How will the AWS and VMware pact affect the industry?
AWS and VMware are now the industry's latest glamorous husband and wife team. With their agreement, AWS becomes VMware's top public cloud solution and VMware become AWS' primary private cloud offering. So, how will their bond impact other vendors?
Microsoft has been strong in the commercial sector and previously touted its ability to offer customers solutions with a clear, nondisruptive path from private to public services. The vendor now has a tougher sell. Microsoft can no longer point to AWS' lack of a presence in private cloud solutions to differentiate itself. Also, the vendor cannot point to VMware's lack of a robust, multi-geography public cloud alternative as a wedge to try and push customers from VMware to Azure and, in some cases, Microsoft's Hyper-V hypervisor.

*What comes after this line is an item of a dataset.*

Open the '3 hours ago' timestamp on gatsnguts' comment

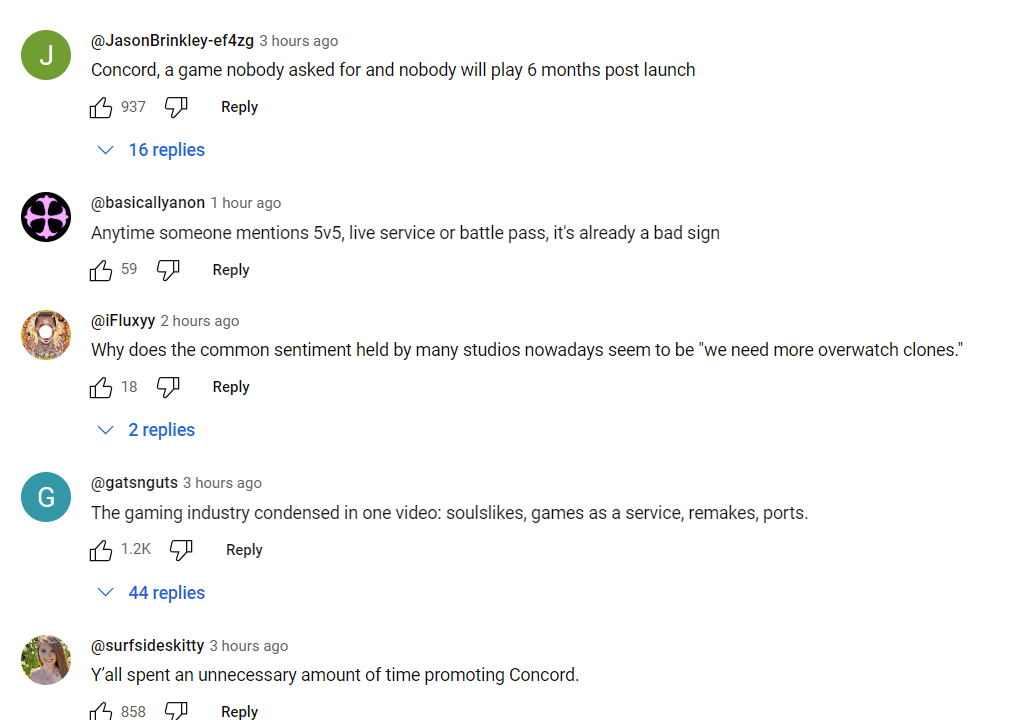coord(222,483)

In addition, VMware has worked with a few other public cloud providers. In January 2015, the vendor announced a partnership with Google where Google Cloud Platform services became available to VMware customers via VMware's vCloud Air, VMware's hybrid cloud platform. But despite a lot of talk, Google has only 4% market share, according to Synergy Research.

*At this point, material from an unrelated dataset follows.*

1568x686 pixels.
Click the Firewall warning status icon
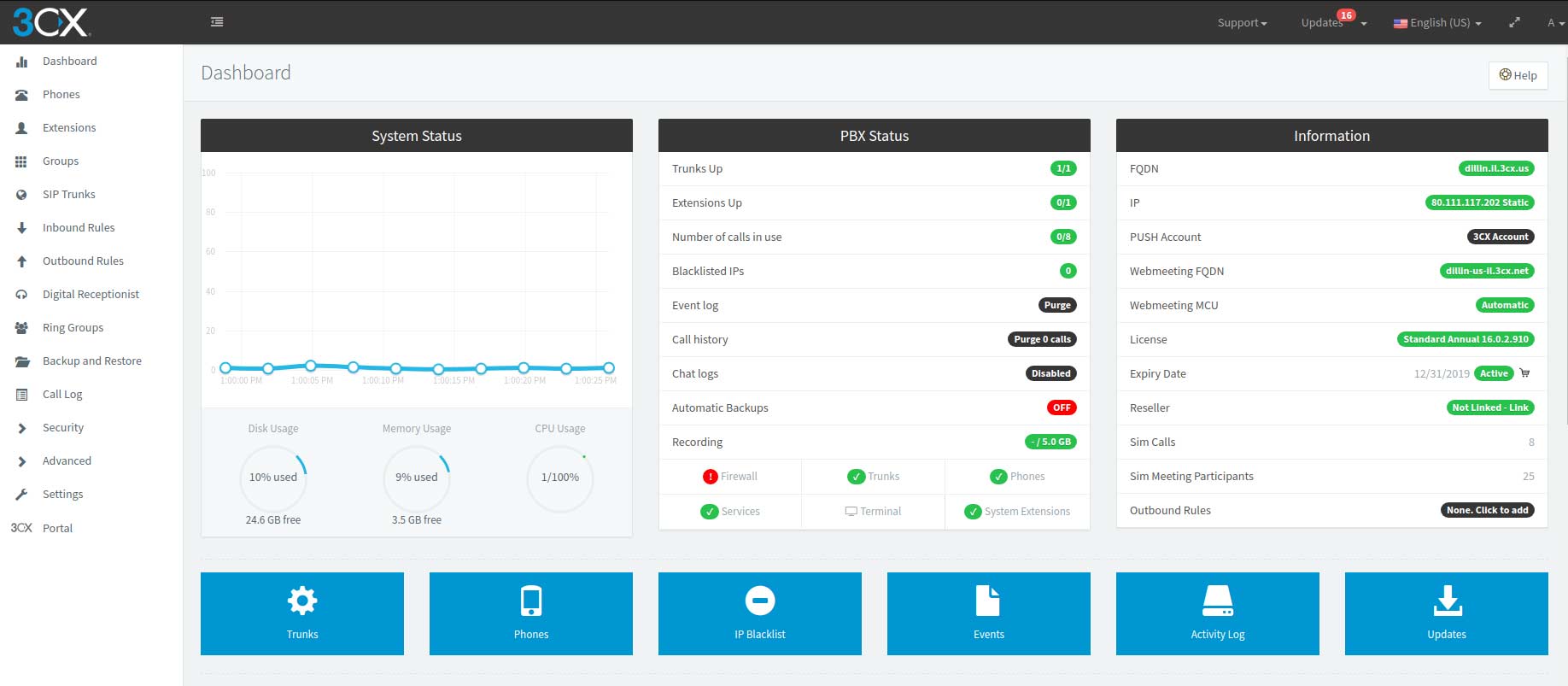coord(710,477)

Perhaps, the most challenging relationship to decipher is VMware's partnership with IBM. In February 2016, the vendors announced that they had jointly designed a solution so enterprises can automatically provision preconfigured VMware Software-Defined Data Center environments, consisting of VMware vSphere, NSX and Virtual SAN, on the IBM Cloud. IBM has been aggressively marketing the offering and in August, the two vendors claimed that more than 500 customers linked their VMware networks to IBM's public cloud services. How much push IBM will continue to provide is unclear.
Finally, the alliance may be the first step in a dramatic reshaping of the cloud market. "I would expect to see more of these types of cross-vendor agreements involving would-be rivals," concluded Jay Lyman, principal analyst, cloud management and containers at 451 Research. The changes mean that resellers need to choose their technology partners wisely and monitor market changes, so they are not caught in the industry crossfire.
Looking down the road
Finally where will the agreement lead? Historically, partnerships between industry giants have sometimes been tenuous, and potential conflicts among these two industry giants are easy to see. As enterprises move their workloads to AWS, they may ask, "Why should we keep our VMware private cloud infrastructure, which can have high licensing costs?"

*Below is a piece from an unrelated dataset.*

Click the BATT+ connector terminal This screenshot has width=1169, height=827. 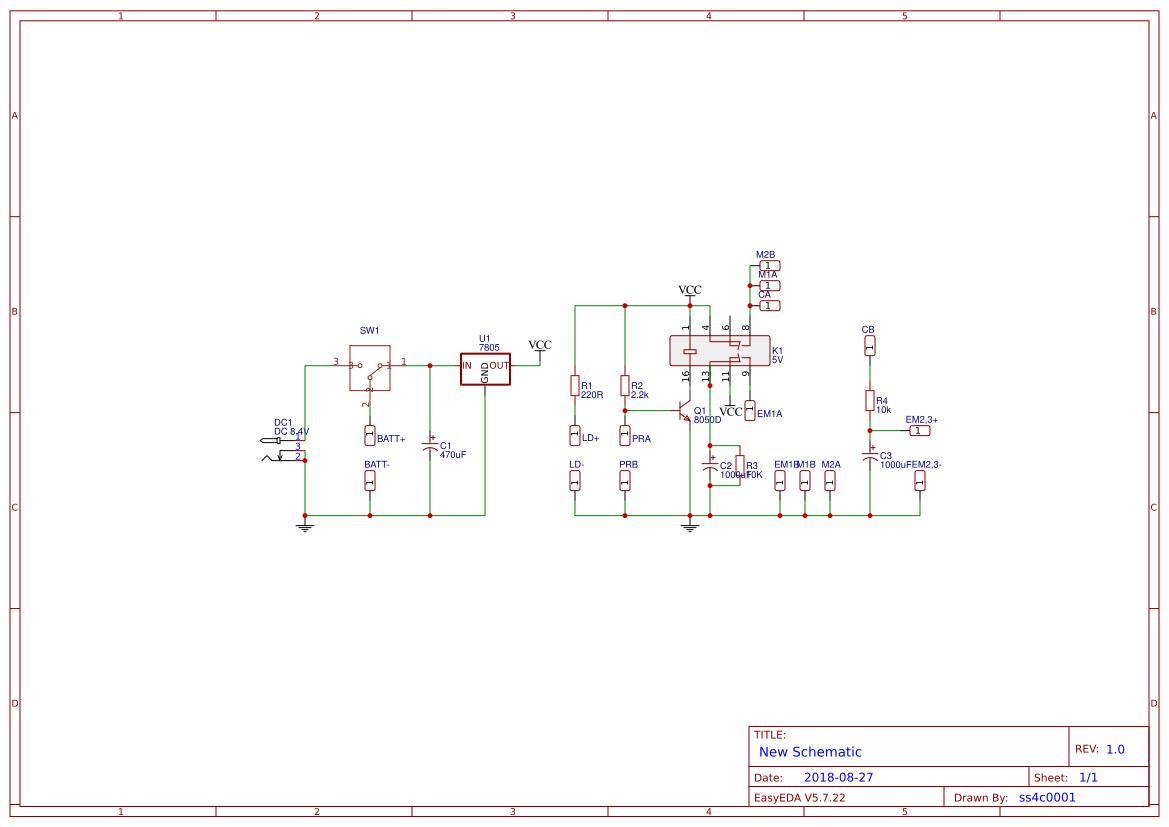pos(371,436)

However, management capabilities are one VMware advantage. "VMware has been building up a strong management suite," McClory said. Enterprises may lose some of those features if they move off the platform.
But rather than take sides as the vendors pair up, businesses may opt for the role of Switzerland.
In fact, many companies have more than one cloud provider, and need more than what AWS and VMware offer. In those cases, enterprises may decide to link their cloud systems via standard interfaces, like OpenStack, and resellers focused on that area may garner more business.